The first matrix can be used to map each flare candidate’s recovered equivalent duration to a value that accounts for losses dealt to the ED by photometric noise, and introduced by the de-trending procedure (if you chose inject_before_detrending=True above). The typical injected amplitude and duration of flares in that tile of the matrix can then be used by the second matrix to derive the candidate’s recovery probability from the ratio of lost to recovered injected flares.

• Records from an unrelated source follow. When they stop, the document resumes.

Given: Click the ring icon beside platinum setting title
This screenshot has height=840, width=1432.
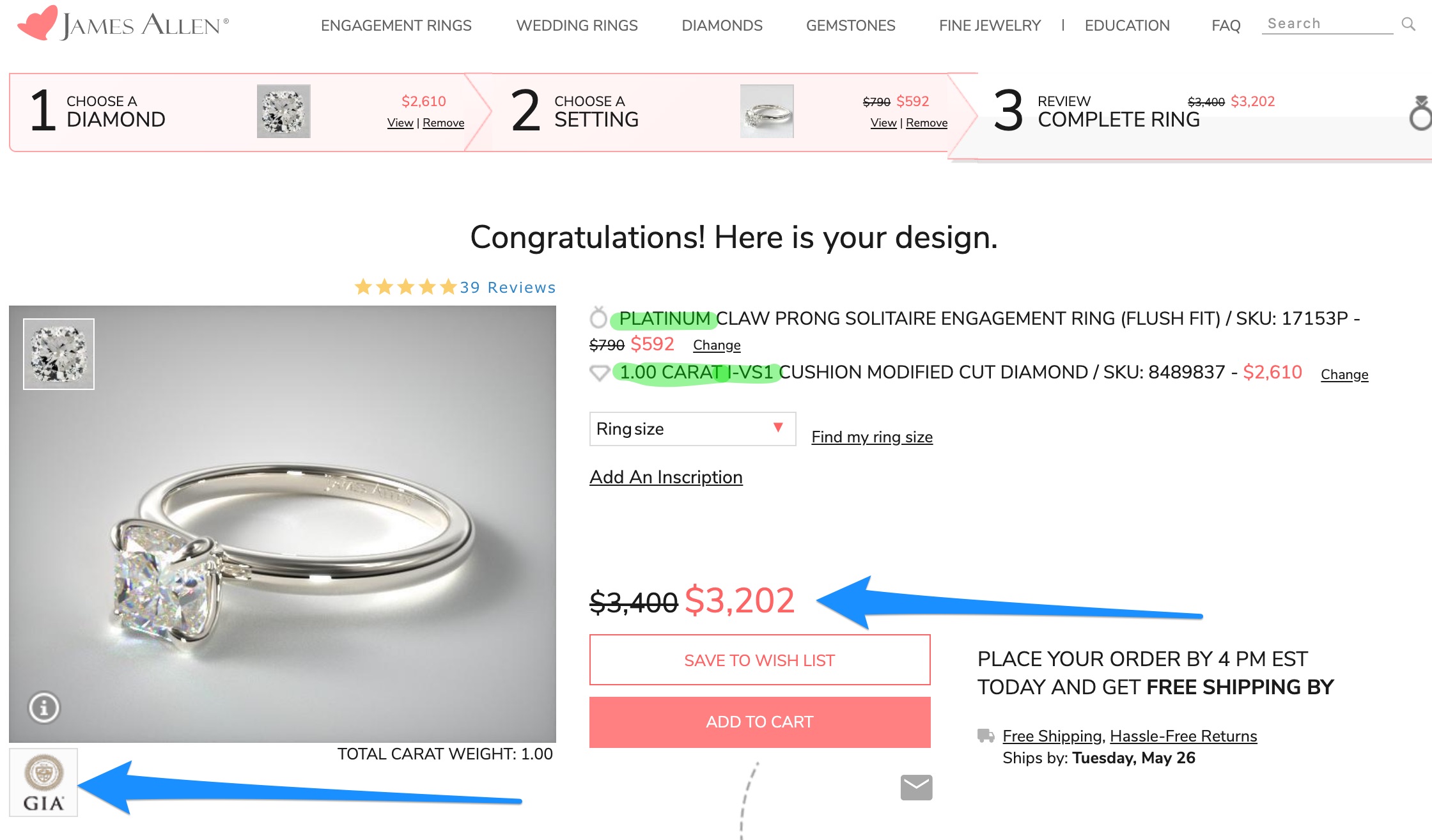Looking at the screenshot, I should [598, 317].
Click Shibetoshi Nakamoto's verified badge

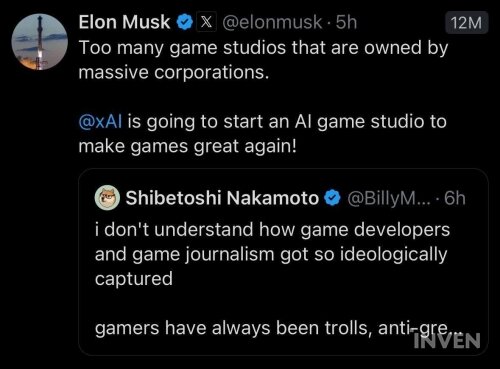[332, 198]
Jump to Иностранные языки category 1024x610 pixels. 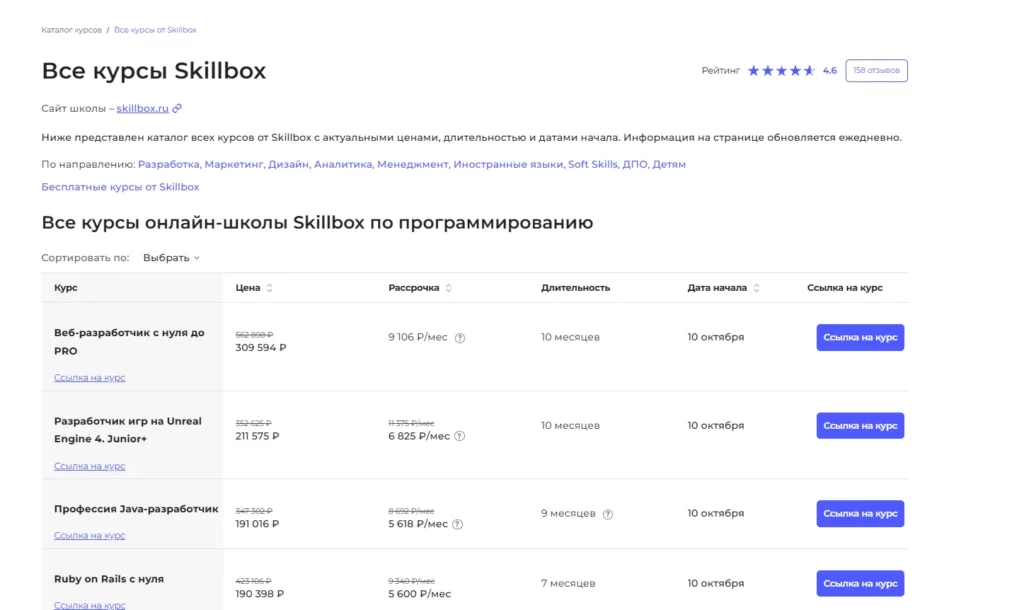(508, 164)
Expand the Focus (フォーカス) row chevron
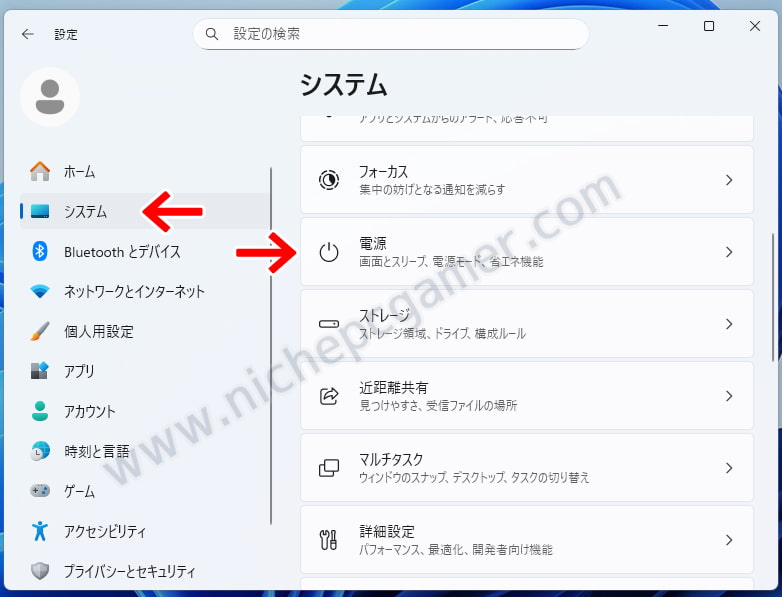 coord(729,180)
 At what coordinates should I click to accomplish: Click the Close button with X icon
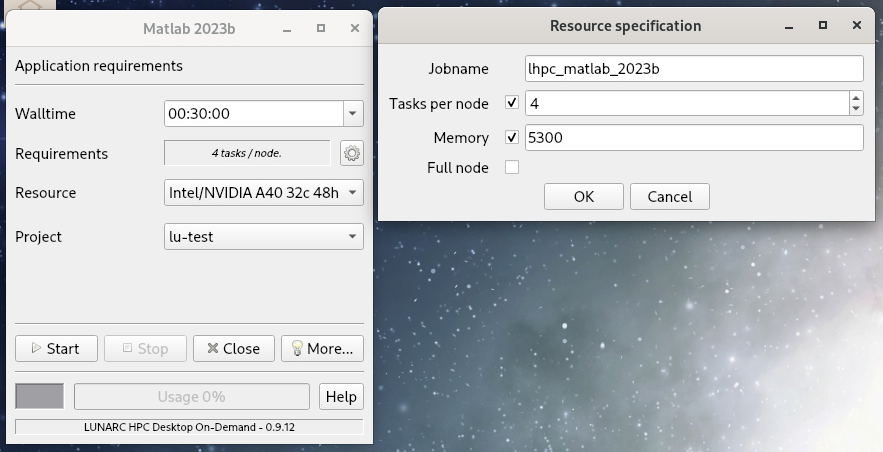click(x=233, y=348)
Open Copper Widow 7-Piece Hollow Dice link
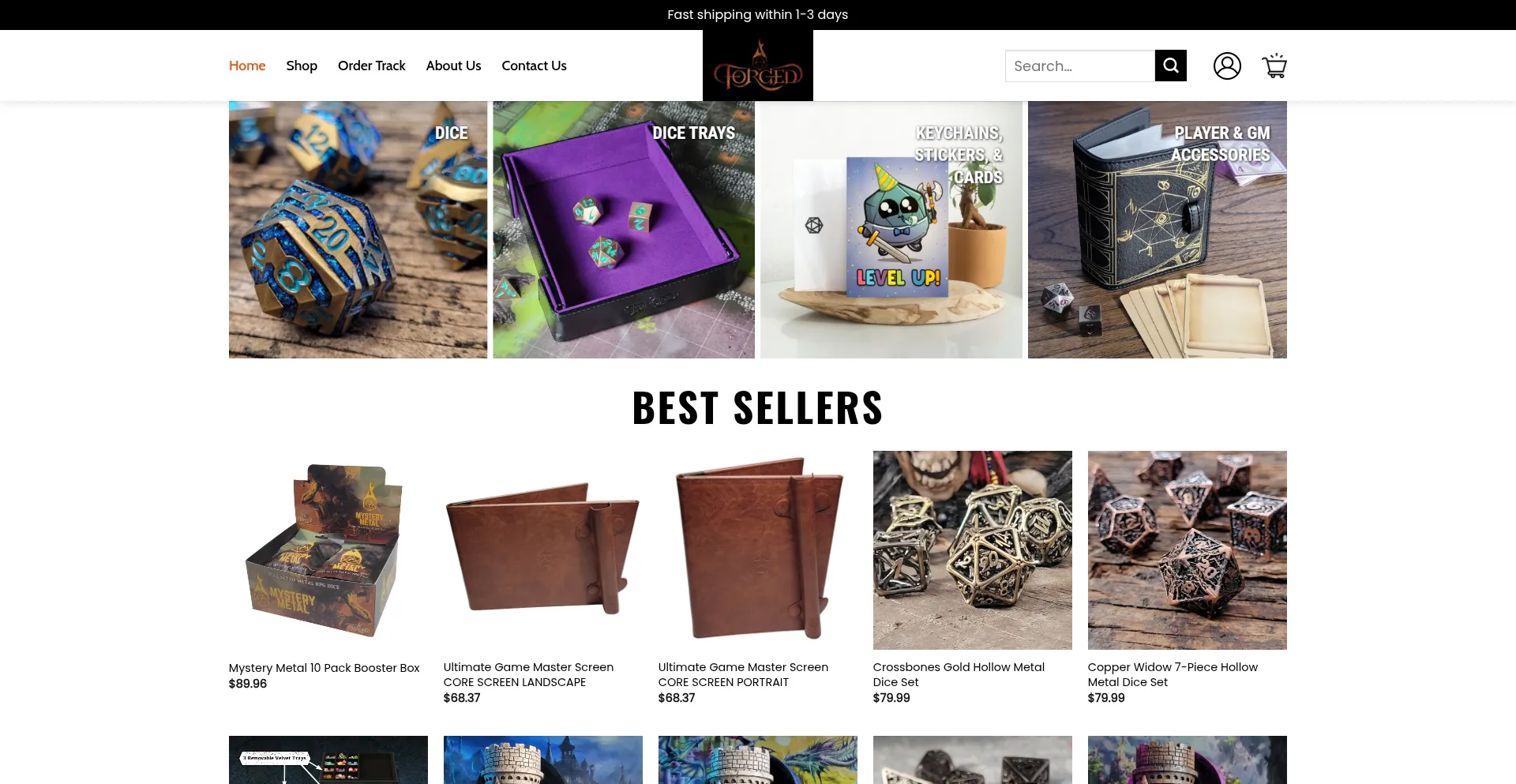Screen dimensions: 1516x784 pyautogui.click(x=1173, y=674)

The results from this mapping are stored in the flares attribute, which now contains the following additional columns in the table:

• dur: = tstop - tstart
• ed_ratio: ratio of recovered ED to injected ED in the synthetic flares in the matrix tile that contains flares with measured properties that are most similar to the candidate flare.
• ed_ratio_count: number of synthetic flares in the tile
• ed_ratio_std: standard deviation of ED ratios in the tile
• ed_corr: = rec_err / ed_ratio
• ed_corr_err: quadratically propagated uncertainties, including ed_rec_err and ed_ratio_std

As in ed_ratio but with amplitude:

• amplitude_ratio
• amplitude_ratio_count
• amplitude_ratio_std
• amplitude_corr
• amplitude_corr_err : uncertainty propagated from amplitude_ratio_std

As in amplitude_ratio but with duration in days:

• duration_ratio
• duration_ratio_count
• duration_ratio_std
• duration_corr
• duration_corr_err

As in the columns but now for recovery probability:

• recovery_probability: float between 0 and 1
• recovery_probability_count
• recovery_probability_std

“Properties” always refers to amplitude and duration.

Footnotes

 [1] At the moment this is not a very meaningful quantity because the decay of the flare goes on to infitiny! We may define full width at 1% of the fluxe or something as an approximation but that is for later and I am getting distracted. But we need it to map between injected and recovered flares, that is why it’s hanging around in that table.